A strange performance issue

Question

Post reply

A strange performance issue

Viewing 15 posts - 16 through 30 (of 41 total)

You must be logged in to reply to this topic. Login to reply

GregoryAJackson SSCrazy Points: 2794 More actions · Answer 1

GregoryAJackson

SSCrazy

Points: 2794

May 12, 2008 at 6:13 pm

#814170

Exactly what I was thinking.

some IO concurrency issues....

gaj

Gregory A Jackson MBA, CSM

Jeff Moden SSC Guru Points: 1000539 More actions · Answer 2

Just an opinion... auto grow of 1MB is too small and auto grow of 10% will create 73 fragments just getting to 1 gig from the default starting size of 1MB. On small systems, I'd set auto grow to a minimum of 250MB and then I'd never let it catch me by surprise. I'd monitor it's growth for a month and then, while continuing to monitor, plan the grow to manually occur at quiet times.
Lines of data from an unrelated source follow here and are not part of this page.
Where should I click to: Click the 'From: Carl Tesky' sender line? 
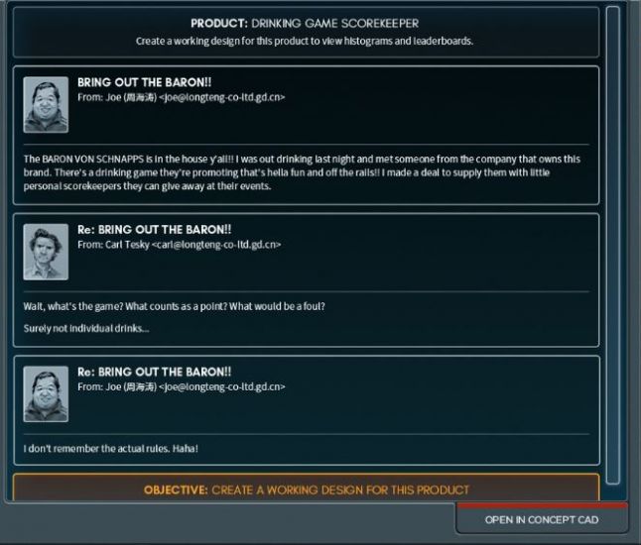[x=114, y=244]
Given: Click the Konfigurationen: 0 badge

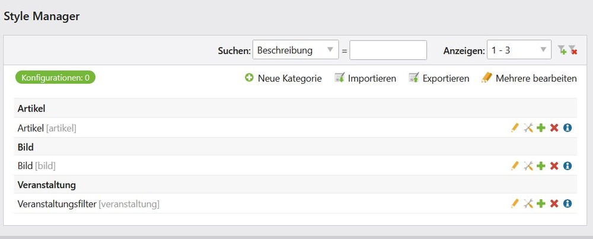Looking at the screenshot, I should click(55, 77).
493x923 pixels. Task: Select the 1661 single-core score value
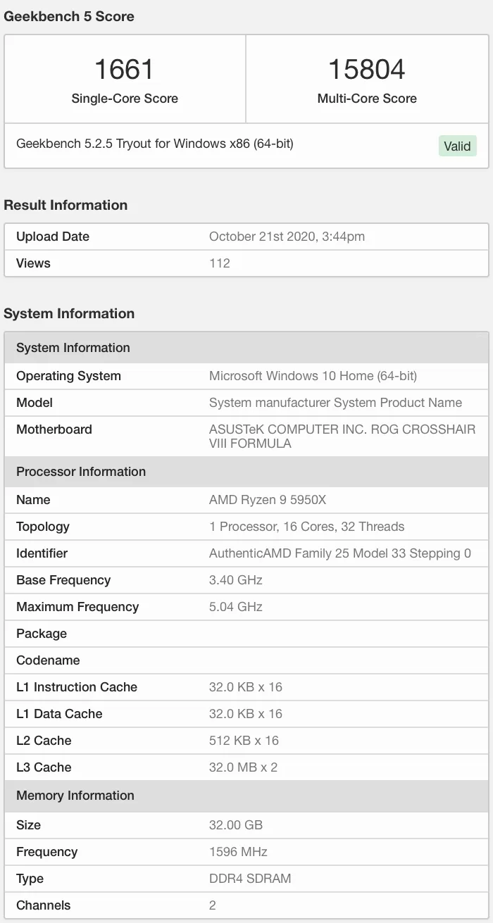[x=124, y=69]
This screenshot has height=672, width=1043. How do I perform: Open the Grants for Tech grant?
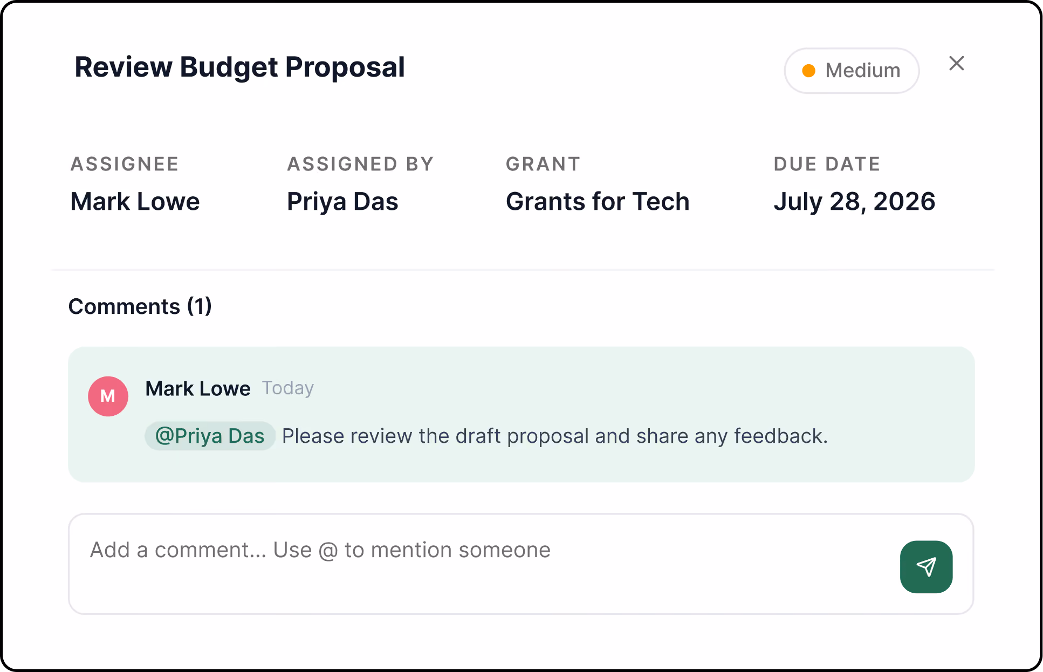click(x=598, y=201)
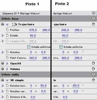Click the Rotation hori value -50,0 in Piste 2
The height and width of the screenshot is (100, 97).
coord(76,86)
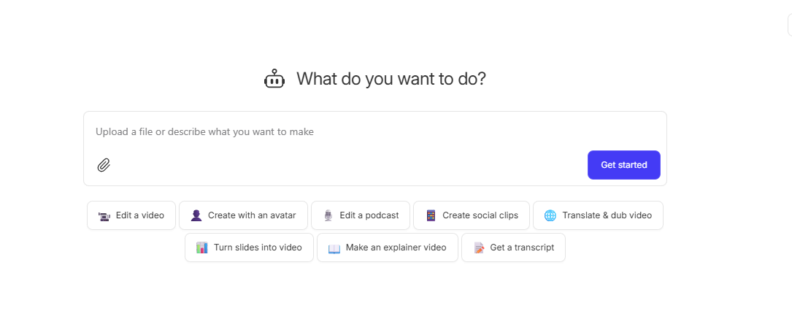The height and width of the screenshot is (330, 792).
Task: Click the microphone icon on Edit a podcast
Action: (x=328, y=215)
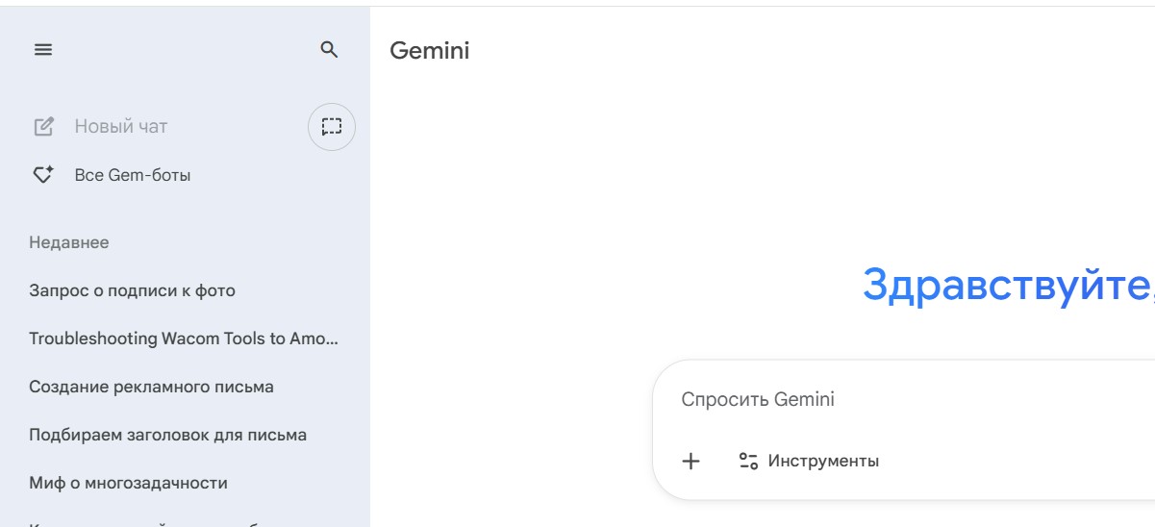Image resolution: width=1155 pixels, height=527 pixels.
Task: Click the Недавнее section header
Action: pyautogui.click(x=69, y=242)
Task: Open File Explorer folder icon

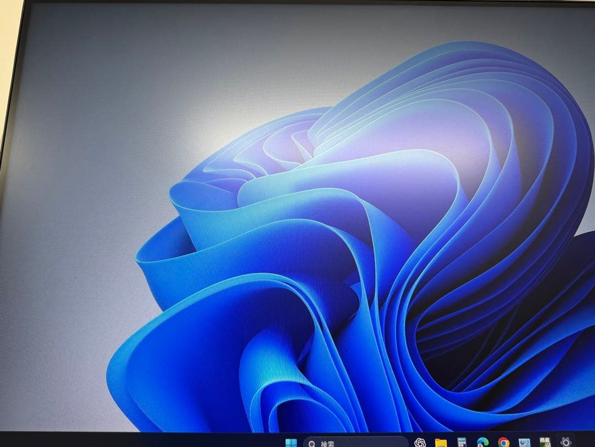Action: [441, 443]

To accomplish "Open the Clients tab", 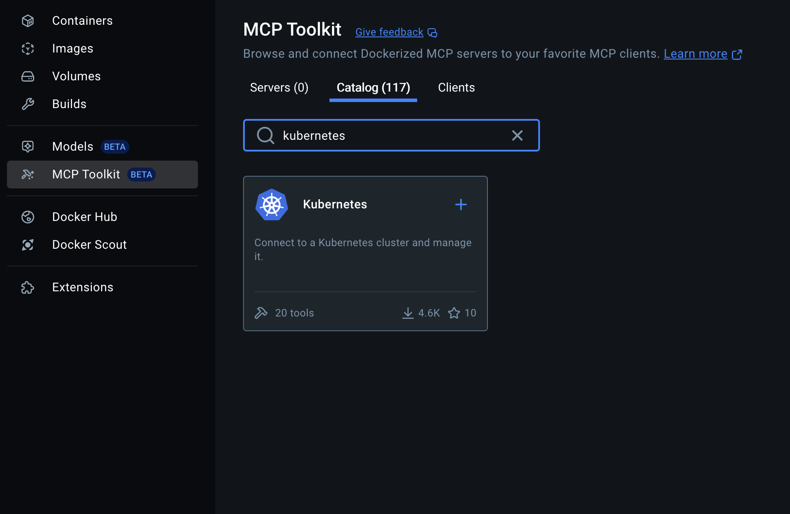I will click(x=456, y=87).
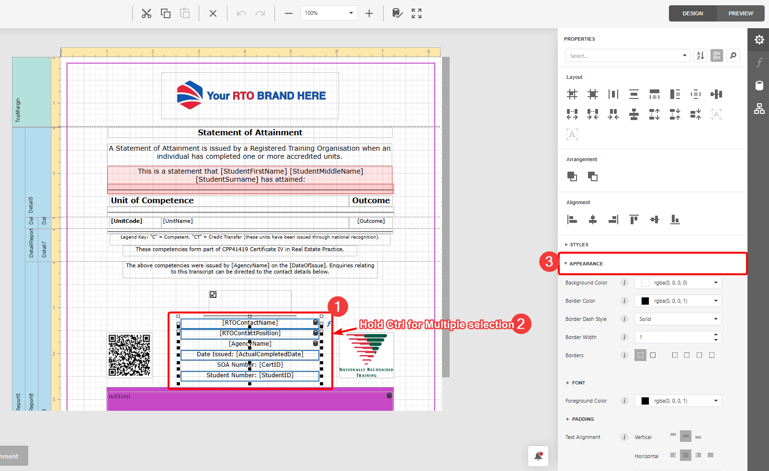Select the [AgencyName] label on the report

click(x=250, y=344)
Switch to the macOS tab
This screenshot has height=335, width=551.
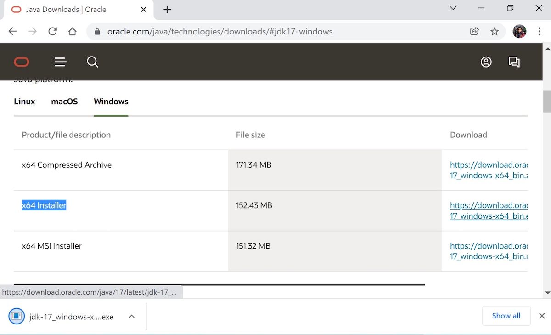click(64, 102)
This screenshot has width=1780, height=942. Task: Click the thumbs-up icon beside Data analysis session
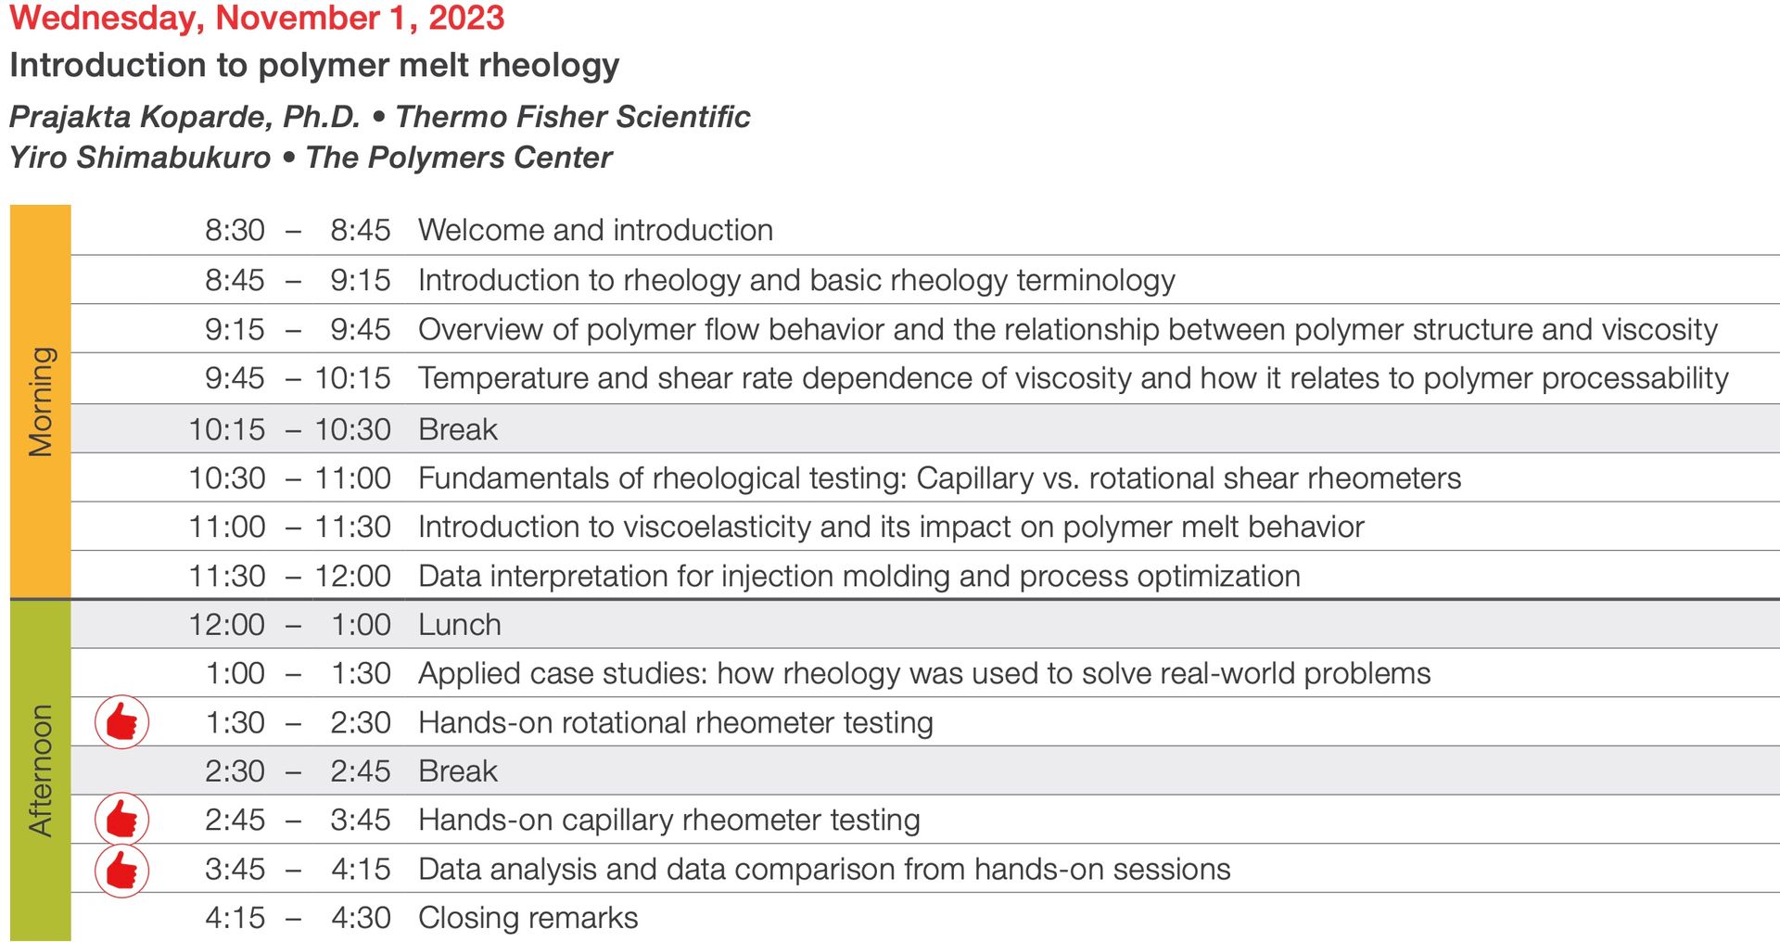[x=121, y=871]
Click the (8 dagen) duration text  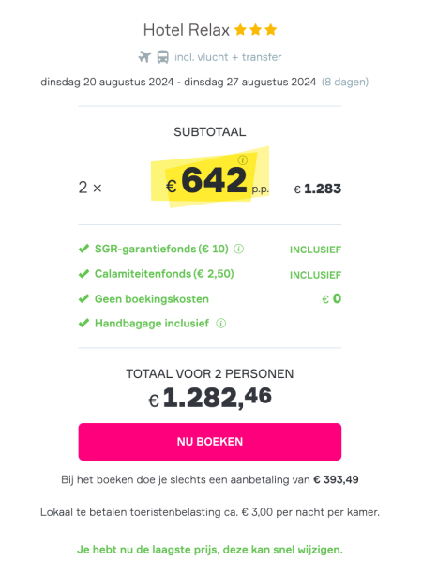point(345,82)
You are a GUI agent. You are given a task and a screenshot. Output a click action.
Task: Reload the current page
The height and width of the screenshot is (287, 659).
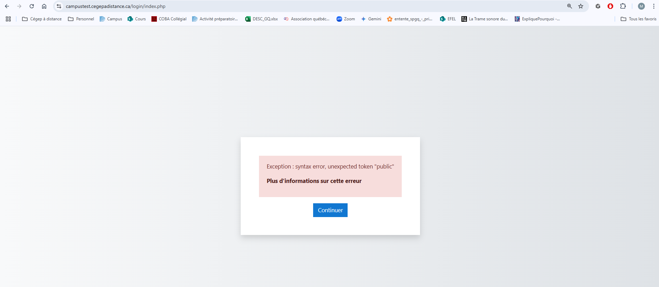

I'd also do the same with TempDB... plan it's size and set it up for that size +20% on boot. It's just not worth having auto grow take you buy surprise.

--Jeff Moden

RBAR is pronounced "ree-bar" and is a "Modenism" for Row-By-Agonizing-Row.
First step towards the paradigm shift of writing Set Based code:
________Stop thinking about what you want to do to a ROW... think, instead, of what you want to do to a COLUMN.
"Change is inevitable... change for the better is not".

Helpful Links:
How to post code problems
How to Post Performance Problems
Create a Tally Function (fnTally)
Intro to Tally Tables and Functions

Gail Shaw SSC Guru Points: 1004494 More actions · Answer 3

jeff.williams3188 (5/12/2008)

Off the top of my head, I would suspect that you are seeing the checkpoint operation in action.

Sounds very plausable.

At the times that the disk queue length goes up, what happens to the following counters?

Physical Disk reads/sec

Physical Disk writes/sec

Physical Disk avg sec/read

Physical Disk avg sec/write

Physical disk % idle time.

Track them separatly for different disks.

What kind of IO system are you on?

How many physical devices?

Where are the following:

TempDB data file?

User DB data file?

User DB log file?

Windows swap file? (probably C: )

Gail Shaw
Microsoft Certified Master: SQL Server, MVP, M.Sc (Comp Sci)
SQL In The Wild: Discussions on DB performance with occasional diversions into recoverability

We walk in the dark places no others will enter
We stand on the bridge and no one may pass

Jamie Julius Right there with Babe Points: 726 More actions · Answer 4

Thanks to all of you who have shared your ideas and suggestions over the last few hours.

Some comments:

1. Some of you suggested that perhaps an external process is responsible for the IO problem, which would then affect SQL Server's performance. This is not the case. I have used Sysinternal's Process Monitor to see which process is creating the disk activity and it is definitely sqlservr.exe (see http://docs.google.com/Doc?id=df68tp5_3dgq2d4kx). Note the 7 minute interval between the spikes. Also, as noted in the original post, this interval becomes shorter in proportion to the amount of DB activity. It's as if SQL Server is buffering writes of some sort and when something fills up it goes to the disk in a burst, which causes the spike.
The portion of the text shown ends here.